We add them back here to avoid this problem
(though ideally we should find a better label to entity map)

In [4]:
labels['quercia']='null'
labels['qui']='null'
labels['}']='null'
labels['p5122'] = 'Ontario public library ID'.lower()
labels['p3888']='Boijmans artist ID'
labels['p5388']='Bulgarian Antarctic Gazetteer ID'
labels['p5151']='Israel Film Fund ID'
labels['p3633']='British Museum place ID'
labels['p1733']='Steam application ID'

Next we assign vocabularies to tokens.

In [5]:
vocab_dict = {}
for i, text in enumerate(vocab):
    vocab_dict[text] = f'<extra_id_{i}>'

pprint([vocab_dict[k] for k in ['"', 'null', '?value']])

['<extra_id_0>', '<extra_id_60>', '<extra_id_16>']


And adjust some labels to use the null token

In [6]:
for k in labels:
    if labels[k] is None:
        labels[k] = vocab_dict['null']
        # print(f'{k}: {labels[k]}')


## Some Useful Functions

In [7]:
def xprint(thing):
    pprint(thing)
    return thing

def compare(x, y=None):

    def _compare(z):
        pprint(f"Old: {x}")
        pprint(f"New: {z}")
    
    if not y:
        return lambda z : _compare(z)
    else:
        return lambda : _compare(y)

Now we reformate the dataset
- Note: it seems that Bannerjee replaces training data
that has no questions with the Natural Language version.
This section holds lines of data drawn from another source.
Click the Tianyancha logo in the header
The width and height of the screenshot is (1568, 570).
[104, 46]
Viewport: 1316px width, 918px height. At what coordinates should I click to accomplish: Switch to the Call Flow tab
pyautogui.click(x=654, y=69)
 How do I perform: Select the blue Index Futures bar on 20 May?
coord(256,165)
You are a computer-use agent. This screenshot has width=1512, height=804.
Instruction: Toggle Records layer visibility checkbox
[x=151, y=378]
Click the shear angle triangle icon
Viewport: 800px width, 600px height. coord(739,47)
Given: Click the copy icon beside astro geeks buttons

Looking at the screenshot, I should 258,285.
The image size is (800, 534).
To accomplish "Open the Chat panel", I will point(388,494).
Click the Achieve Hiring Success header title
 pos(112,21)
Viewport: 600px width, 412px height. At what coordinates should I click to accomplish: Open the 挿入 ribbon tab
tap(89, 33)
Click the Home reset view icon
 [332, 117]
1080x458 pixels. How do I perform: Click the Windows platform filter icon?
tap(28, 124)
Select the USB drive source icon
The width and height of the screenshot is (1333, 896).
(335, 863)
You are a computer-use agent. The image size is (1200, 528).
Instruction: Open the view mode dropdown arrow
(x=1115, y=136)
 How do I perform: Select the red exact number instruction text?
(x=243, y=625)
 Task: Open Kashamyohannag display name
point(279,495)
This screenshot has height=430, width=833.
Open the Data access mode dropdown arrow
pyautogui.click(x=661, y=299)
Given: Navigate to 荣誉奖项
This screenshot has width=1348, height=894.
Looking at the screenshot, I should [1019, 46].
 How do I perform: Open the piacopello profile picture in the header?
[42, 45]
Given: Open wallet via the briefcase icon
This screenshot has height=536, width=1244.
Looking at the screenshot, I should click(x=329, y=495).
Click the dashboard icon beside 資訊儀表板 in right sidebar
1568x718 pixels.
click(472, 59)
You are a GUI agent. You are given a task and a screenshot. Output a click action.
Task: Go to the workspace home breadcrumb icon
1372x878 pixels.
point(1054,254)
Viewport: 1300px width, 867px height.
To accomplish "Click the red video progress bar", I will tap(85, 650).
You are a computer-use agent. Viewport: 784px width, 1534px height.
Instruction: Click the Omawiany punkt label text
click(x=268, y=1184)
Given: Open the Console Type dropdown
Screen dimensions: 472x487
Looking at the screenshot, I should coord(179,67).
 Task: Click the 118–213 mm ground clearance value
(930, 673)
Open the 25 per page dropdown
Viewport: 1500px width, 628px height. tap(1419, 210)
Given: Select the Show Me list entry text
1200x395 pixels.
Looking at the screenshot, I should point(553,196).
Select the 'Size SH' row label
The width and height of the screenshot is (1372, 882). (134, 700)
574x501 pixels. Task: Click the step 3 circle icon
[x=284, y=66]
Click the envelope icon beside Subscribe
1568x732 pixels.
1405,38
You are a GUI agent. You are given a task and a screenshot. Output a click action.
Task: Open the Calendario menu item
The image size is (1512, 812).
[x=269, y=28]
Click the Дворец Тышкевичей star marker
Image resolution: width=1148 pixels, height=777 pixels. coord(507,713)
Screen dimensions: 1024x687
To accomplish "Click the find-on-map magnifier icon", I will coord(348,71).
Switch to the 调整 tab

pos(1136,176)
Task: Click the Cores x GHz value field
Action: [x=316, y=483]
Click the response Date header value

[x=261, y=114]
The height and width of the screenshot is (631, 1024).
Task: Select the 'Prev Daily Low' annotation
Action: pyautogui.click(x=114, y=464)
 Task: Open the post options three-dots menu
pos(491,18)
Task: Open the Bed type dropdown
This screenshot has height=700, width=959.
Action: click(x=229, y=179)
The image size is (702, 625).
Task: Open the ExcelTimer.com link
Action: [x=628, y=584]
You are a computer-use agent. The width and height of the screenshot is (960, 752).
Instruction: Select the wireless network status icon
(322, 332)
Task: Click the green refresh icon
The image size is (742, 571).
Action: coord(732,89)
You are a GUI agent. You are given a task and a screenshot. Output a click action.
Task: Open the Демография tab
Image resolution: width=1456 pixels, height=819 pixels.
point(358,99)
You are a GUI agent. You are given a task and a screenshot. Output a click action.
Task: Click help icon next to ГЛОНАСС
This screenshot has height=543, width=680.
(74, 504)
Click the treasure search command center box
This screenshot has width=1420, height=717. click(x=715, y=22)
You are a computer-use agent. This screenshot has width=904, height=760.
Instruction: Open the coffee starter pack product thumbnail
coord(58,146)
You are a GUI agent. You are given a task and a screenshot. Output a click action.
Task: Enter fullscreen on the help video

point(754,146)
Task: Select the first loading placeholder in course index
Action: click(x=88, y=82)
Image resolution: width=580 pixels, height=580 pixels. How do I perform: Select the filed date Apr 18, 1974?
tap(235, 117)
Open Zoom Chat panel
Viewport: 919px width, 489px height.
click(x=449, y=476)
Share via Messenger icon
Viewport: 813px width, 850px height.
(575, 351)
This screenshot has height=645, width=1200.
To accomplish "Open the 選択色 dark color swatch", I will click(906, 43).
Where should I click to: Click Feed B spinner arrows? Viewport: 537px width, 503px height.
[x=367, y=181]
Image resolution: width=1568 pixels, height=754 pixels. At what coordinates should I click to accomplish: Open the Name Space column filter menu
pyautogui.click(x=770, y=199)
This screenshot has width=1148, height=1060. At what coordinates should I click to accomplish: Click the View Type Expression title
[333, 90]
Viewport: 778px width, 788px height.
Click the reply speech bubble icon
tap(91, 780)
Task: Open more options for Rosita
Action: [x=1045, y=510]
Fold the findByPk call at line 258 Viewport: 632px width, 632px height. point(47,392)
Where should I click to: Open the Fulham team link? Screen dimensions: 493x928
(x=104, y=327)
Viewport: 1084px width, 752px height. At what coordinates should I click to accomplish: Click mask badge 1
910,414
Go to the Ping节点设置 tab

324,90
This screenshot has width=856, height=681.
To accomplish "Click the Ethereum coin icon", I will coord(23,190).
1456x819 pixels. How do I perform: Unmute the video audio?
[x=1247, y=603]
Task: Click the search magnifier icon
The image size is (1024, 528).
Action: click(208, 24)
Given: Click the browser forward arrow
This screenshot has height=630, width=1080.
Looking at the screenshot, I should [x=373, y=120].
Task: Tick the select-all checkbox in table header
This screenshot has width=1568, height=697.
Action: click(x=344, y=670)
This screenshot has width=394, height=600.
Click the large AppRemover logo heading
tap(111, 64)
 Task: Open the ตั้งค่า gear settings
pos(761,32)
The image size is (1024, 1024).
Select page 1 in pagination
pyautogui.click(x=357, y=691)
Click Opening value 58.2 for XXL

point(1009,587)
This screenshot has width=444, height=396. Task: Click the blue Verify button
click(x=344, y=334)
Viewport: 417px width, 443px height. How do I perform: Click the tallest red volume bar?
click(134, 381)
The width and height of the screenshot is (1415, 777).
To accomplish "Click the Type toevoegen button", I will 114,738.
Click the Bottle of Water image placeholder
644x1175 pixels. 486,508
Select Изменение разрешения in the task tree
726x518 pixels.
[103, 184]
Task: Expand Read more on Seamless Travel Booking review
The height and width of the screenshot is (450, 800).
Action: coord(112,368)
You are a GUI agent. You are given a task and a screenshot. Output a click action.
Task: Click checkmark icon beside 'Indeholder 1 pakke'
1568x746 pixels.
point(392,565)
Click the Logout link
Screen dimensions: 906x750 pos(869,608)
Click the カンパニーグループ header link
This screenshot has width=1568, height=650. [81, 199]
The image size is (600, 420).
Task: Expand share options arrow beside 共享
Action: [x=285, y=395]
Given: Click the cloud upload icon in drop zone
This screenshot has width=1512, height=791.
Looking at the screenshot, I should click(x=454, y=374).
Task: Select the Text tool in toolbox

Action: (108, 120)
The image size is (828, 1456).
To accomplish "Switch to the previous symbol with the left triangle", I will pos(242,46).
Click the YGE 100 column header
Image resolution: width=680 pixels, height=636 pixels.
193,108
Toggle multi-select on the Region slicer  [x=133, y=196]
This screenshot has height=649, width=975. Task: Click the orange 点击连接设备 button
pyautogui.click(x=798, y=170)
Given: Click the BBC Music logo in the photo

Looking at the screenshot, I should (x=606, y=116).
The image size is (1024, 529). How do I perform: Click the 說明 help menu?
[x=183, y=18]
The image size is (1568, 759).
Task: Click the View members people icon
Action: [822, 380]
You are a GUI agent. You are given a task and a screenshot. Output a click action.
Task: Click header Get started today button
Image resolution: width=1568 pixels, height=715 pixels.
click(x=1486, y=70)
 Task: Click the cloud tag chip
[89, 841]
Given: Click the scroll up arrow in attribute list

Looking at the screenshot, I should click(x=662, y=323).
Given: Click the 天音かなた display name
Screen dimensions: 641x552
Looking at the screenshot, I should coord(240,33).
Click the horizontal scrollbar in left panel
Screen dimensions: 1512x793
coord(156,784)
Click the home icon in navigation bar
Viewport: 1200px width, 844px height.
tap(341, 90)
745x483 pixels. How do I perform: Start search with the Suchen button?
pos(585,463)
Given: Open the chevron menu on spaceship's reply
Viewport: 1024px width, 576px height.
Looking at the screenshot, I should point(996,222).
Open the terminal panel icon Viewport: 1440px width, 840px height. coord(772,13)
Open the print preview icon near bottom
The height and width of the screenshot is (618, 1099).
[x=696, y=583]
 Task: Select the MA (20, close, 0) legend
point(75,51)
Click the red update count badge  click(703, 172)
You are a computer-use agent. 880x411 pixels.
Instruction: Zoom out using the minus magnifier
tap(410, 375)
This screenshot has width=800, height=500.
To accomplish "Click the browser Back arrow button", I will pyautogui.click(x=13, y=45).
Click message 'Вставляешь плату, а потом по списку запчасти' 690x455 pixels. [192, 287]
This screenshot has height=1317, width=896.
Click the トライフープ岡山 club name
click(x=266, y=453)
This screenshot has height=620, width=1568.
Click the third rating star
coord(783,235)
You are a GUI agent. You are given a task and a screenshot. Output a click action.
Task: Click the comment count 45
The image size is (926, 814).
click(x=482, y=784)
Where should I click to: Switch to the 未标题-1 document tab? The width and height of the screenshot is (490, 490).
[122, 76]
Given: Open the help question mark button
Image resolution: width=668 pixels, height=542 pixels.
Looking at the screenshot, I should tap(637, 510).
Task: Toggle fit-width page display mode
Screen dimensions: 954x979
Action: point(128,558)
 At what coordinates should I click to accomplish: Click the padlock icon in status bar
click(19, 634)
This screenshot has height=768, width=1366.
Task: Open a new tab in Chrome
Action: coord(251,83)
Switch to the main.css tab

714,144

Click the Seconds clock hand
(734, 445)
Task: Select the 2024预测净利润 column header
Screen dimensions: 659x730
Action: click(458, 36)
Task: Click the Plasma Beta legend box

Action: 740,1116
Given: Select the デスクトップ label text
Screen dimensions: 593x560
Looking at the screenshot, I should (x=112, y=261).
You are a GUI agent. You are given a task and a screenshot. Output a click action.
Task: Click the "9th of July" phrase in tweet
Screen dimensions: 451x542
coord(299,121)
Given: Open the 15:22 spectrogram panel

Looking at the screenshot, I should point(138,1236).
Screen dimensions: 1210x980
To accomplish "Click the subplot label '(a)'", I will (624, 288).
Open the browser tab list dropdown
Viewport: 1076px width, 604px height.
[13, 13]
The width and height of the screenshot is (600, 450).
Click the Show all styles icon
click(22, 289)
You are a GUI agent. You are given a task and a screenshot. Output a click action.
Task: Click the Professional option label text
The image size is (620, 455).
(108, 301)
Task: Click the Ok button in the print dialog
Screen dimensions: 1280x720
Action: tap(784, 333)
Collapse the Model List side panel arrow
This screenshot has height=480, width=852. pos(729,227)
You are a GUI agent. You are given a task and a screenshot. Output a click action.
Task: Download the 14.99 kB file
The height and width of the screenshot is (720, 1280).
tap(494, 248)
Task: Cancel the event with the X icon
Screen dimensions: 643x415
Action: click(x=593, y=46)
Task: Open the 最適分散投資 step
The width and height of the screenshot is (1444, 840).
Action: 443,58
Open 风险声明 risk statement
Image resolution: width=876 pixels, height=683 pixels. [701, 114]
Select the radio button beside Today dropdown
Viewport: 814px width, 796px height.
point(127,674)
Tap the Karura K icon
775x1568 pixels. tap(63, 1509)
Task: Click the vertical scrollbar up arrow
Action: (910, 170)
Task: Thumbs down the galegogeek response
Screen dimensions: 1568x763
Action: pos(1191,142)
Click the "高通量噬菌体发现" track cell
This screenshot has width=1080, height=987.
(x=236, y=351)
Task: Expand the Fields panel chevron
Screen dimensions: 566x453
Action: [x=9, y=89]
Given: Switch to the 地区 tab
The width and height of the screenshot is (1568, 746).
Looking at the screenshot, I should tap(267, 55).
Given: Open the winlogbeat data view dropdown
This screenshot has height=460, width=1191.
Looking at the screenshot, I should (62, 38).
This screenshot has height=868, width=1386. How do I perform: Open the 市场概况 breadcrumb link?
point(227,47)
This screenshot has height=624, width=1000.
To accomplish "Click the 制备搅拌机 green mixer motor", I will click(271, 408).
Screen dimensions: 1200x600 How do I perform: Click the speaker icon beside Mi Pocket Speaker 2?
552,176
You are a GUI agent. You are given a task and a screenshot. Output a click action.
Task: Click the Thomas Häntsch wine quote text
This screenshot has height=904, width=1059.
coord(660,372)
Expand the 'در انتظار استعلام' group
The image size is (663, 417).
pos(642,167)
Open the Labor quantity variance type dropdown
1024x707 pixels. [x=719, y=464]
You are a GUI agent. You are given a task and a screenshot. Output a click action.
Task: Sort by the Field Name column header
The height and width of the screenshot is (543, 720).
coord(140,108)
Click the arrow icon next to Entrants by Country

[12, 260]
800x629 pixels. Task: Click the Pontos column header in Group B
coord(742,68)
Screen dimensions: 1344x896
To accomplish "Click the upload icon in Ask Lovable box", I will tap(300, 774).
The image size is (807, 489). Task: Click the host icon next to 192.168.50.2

For reference these are the definition of each feature,
taken **verbatim** from their [homepage](https://sda.tech/projects/lc-quad-2/)
```
{
     "uid": a unique id number
     "sparql_wikidata": a sparql fro wikidata endpoint
     "sparql_dbpedia18": a sparql for DBpedia endpoint which has wikidata information
     "NNQT_question": system generated question,
     "question": Verbalised question,
     "paraphrased_question": paraphrased version of the verbalised question,
     "template_id": id for the template
     "template": template discription    
}
```

In [8]:
import re

data_x, data_y = [], []
data_x_shuffle = []

for i, inst in enumerate(data):
    wikisparql = inst['sparql_wikidata']
    if inst['question'] is None:
        question = inst['NNQT_question']
    else:
        question = inst['question']
    question = question.replace('{', '').replace('}', '')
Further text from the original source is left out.